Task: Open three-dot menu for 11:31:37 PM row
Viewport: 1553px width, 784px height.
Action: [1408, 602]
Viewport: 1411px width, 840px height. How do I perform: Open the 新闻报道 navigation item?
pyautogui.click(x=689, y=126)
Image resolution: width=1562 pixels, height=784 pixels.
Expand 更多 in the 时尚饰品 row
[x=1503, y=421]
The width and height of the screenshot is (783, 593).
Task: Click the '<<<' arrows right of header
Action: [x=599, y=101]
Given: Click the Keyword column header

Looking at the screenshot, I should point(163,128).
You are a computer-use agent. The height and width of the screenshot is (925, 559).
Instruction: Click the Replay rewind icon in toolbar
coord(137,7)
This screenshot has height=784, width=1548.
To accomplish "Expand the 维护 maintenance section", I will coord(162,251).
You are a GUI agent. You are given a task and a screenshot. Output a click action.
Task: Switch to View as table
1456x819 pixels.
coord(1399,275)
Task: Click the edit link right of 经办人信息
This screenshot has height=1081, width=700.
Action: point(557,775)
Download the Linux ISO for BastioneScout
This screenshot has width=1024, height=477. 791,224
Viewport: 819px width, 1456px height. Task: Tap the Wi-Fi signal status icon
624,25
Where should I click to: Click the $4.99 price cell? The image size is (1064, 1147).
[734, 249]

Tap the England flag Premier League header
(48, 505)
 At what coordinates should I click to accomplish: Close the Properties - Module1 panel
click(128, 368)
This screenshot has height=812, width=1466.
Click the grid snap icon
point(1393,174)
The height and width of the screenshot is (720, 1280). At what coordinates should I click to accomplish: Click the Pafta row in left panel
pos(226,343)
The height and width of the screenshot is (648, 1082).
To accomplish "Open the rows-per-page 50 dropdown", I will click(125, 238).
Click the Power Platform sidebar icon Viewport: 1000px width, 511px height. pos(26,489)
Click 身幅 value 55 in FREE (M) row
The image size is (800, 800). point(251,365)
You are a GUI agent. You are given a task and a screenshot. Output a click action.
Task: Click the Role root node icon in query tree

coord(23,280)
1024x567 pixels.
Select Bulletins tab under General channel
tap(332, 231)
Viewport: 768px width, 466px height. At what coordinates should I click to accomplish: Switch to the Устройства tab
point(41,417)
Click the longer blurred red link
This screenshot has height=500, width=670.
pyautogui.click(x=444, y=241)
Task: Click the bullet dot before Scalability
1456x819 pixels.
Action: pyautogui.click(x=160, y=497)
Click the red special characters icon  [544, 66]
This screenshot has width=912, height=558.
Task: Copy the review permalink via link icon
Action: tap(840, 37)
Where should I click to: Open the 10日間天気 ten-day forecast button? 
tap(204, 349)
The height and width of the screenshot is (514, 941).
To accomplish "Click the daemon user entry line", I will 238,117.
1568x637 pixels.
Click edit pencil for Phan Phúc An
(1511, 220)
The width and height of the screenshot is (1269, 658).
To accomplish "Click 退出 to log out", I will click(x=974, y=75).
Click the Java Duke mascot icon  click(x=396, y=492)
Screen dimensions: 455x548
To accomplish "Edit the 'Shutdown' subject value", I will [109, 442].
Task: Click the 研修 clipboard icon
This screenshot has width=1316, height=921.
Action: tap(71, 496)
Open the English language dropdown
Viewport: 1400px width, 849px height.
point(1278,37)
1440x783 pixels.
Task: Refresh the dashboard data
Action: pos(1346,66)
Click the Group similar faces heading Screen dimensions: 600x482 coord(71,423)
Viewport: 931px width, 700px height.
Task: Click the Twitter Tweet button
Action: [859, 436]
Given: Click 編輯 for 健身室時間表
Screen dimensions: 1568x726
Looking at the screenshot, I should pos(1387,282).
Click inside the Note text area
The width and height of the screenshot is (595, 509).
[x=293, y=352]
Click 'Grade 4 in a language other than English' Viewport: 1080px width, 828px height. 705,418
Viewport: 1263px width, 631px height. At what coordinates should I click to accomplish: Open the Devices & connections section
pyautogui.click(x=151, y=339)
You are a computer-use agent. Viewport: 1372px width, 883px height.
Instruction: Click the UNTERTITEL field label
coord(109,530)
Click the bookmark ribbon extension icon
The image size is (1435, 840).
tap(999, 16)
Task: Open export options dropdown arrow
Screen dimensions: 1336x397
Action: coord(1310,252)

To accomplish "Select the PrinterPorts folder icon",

^^^^

TO DO: Could you retype every one of the records above, character for character?

EXPECTED OUTPUT:
Task: Open three-dot menu for 11:31:37 PM row
Viewport: 1553px width, 784px height.
Action: [1408, 602]
Viewport: 1411px width, 840px height. How do I perform: Open the 新闻报道 navigation item?
pyautogui.click(x=689, y=126)
Image resolution: width=1562 pixels, height=784 pixels.
Expand 更多 in the 时尚饰品 row
[x=1503, y=421]
The width and height of the screenshot is (783, 593).
Task: Click the '<<<' arrows right of header
Action: [x=599, y=101]
Given: Click the Keyword column header

Looking at the screenshot, I should point(163,128).
You are a computer-use agent. The height and width of the screenshot is (925, 559).
Instruction: Click the Replay rewind icon in toolbar
coord(137,7)
This screenshot has height=784, width=1548.
To accomplish "Expand the 维护 maintenance section", I will coord(162,251).
You are a GUI agent. You are given a task and a screenshot. Output a click action.
Task: Switch to View as table
1456x819 pixels.
coord(1399,275)
Task: Click the edit link right of 经办人信息
This screenshot has height=1081, width=700.
Action: point(557,775)
Download the Linux ISO for BastioneScout
This screenshot has width=1024, height=477. 791,224
Viewport: 819px width, 1456px height. Task: Tap the Wi-Fi signal status icon
624,25
Where should I click to: Click the $4.99 price cell? The image size is (1064, 1147).
[734, 249]

Tap the England flag Premier League header
(48, 505)
 At what coordinates should I click to accomplish: Close the Properties - Module1 panel
click(128, 368)
This screenshot has height=812, width=1466.
Click the grid snap icon
point(1393,174)
The height and width of the screenshot is (720, 1280). At what coordinates should I click to accomplish: Click the Pafta row in left panel
pos(226,343)
The height and width of the screenshot is (648, 1082).
To accomplish "Open the rows-per-page 50 dropdown", I will click(125, 238).
Click the Power Platform sidebar icon Viewport: 1000px width, 511px height. pos(26,489)
Click 身幅 value 55 in FREE (M) row
The image size is (800, 800). point(251,365)
You are a GUI agent. You are given a task and a screenshot. Output a click action.
Task: Click the Role root node icon in query tree

coord(23,280)
1024x567 pixels.
Select Bulletins tab under General channel
tap(332, 231)
Viewport: 768px width, 466px height. At what coordinates should I click to accomplish: Switch to the Устройства tab
point(41,417)
Click the longer blurred red link
This screenshot has height=500, width=670.
pyautogui.click(x=444, y=241)
Task: Click the bullet dot before Scalability
1456x819 pixels.
Action: pyautogui.click(x=160, y=497)
Click the red special characters icon  [544, 66]
This screenshot has width=912, height=558.
Task: Copy the review permalink via link icon
Action: tap(840, 37)
Where should I click to: Open the 10日間天気 ten-day forecast button? 
tap(204, 349)
The height and width of the screenshot is (514, 941).
To accomplish "Click the daemon user entry line", I will 238,117.
1568x637 pixels.
Click edit pencil for Phan Phúc An
(1511, 220)
The width and height of the screenshot is (1269, 658).
To accomplish "Click 退出 to log out", I will click(x=974, y=75).
Click the Java Duke mascot icon  click(x=396, y=492)
Screen dimensions: 455x548
To accomplish "Edit the 'Shutdown' subject value", I will [109, 442].
Task: Click the 研修 clipboard icon
This screenshot has width=1316, height=921.
Action: tap(71, 496)
Open the English language dropdown
Viewport: 1400px width, 849px height.
point(1278,37)
1440x783 pixels.
Task: Refresh the dashboard data
Action: pos(1346,66)
Click the Group similar faces heading Screen dimensions: 600x482 coord(71,423)
Viewport: 931px width, 700px height.
Task: Click the Twitter Tweet button
Action: [859, 436]
Given: Click 編輯 for 健身室時間表
Screen dimensions: 1568x726
Looking at the screenshot, I should pos(1387,282).
Click inside the Note text area
The width and height of the screenshot is (595, 509).
[x=293, y=352]
Click 'Grade 4 in a language other than English' Viewport: 1080px width, 828px height. 705,418
Viewport: 1263px width, 631px height. At what coordinates should I click to accomplish: Open the Devices & connections section
pyautogui.click(x=151, y=339)
You are a computer-use agent. Viewport: 1372px width, 883px height.
Instruction: Click the UNTERTITEL field label
coord(109,530)
Click the bookmark ribbon extension icon
The image size is (1435, 840).
tap(999, 16)
Task: Open export options dropdown arrow
Screen dimensions: 1336x397
Action: coord(1310,252)

To accomplish "Select the PrinterPorts folder icon",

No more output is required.